At the risk of being too alarmist, lackluster treatment of TB in poor countries can have spillover effects in the first world. Tuberculosis is incredibly contagious (Green notes that the average TB patient spreads the infection to 10 to 15 others per year, compared to just 1 for flu and 1.4 to 2.4 for COVID), so as fewer patients get treatment, more of their family members, neighbors, and doctors are at risk of contracting the illness. And as the infection spreads further, it could be only a matter of time before TB reaches our shores with a virulence we haven’t yet experienced. Moreover, the more TB spreads, the more time it has to mutate and become resistant to the antibiotics we currently use to treat the disease. All of which is to say that funding TB treatment and prevention programs in countries like Sierra Leone seems like a wise investment that is, ironically, “consistent with U.S. foreign policy under the America First agenda,” as the State Department put it in a press release on implementing Trump’s funding freeze.
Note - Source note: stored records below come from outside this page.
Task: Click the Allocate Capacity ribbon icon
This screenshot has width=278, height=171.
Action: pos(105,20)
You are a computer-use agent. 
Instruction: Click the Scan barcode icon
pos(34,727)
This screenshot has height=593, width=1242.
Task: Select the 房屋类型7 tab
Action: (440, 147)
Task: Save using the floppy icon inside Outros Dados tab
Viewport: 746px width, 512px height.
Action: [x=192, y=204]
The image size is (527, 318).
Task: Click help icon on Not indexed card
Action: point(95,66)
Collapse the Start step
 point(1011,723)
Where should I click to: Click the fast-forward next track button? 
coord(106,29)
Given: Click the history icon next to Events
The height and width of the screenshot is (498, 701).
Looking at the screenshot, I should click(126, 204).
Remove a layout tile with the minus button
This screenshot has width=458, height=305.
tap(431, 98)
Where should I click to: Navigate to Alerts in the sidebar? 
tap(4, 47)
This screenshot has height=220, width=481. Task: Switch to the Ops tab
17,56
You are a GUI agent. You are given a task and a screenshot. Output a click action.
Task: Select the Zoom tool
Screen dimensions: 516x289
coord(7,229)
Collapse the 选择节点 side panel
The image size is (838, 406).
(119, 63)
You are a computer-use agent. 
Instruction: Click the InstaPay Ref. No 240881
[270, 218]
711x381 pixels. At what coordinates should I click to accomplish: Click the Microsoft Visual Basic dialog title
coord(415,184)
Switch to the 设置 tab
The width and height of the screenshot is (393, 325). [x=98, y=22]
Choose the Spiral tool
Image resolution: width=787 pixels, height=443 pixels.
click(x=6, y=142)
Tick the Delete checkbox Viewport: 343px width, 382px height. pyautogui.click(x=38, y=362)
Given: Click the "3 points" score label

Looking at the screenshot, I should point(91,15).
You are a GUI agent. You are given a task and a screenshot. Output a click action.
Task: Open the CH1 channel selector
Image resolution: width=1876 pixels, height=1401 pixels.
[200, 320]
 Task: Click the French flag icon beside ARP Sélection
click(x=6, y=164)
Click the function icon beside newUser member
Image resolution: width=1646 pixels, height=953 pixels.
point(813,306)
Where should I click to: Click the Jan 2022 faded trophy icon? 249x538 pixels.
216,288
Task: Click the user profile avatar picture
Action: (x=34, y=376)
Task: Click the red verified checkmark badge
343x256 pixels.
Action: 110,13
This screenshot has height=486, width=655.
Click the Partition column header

But beyond the strategic benefit to maintaining our status as the world leader in TB treatment and prevention funding, there is also a profound moral case to be made in favor of doing so. The plight of tuberculosis sufferers like Henry may not register in the nationalistic worldview of people like President Trump, Vice President J.D. Vance, or Elon Musk, but that doesn’t mean those patients’ lives aren’t worth saving.
Henry ended up surviving his TB thanks to the tireless efforts of the doctor who begged, pleaded, and cajoled government authorities to get him a course of bedaquiline. It’s unrealistic to expect that all TB patients could be saved this way. But if we stopped treating tuberculosis as though we left it in the rearview mirror decades ago, Henry’s miraculous outcome could become much more routine.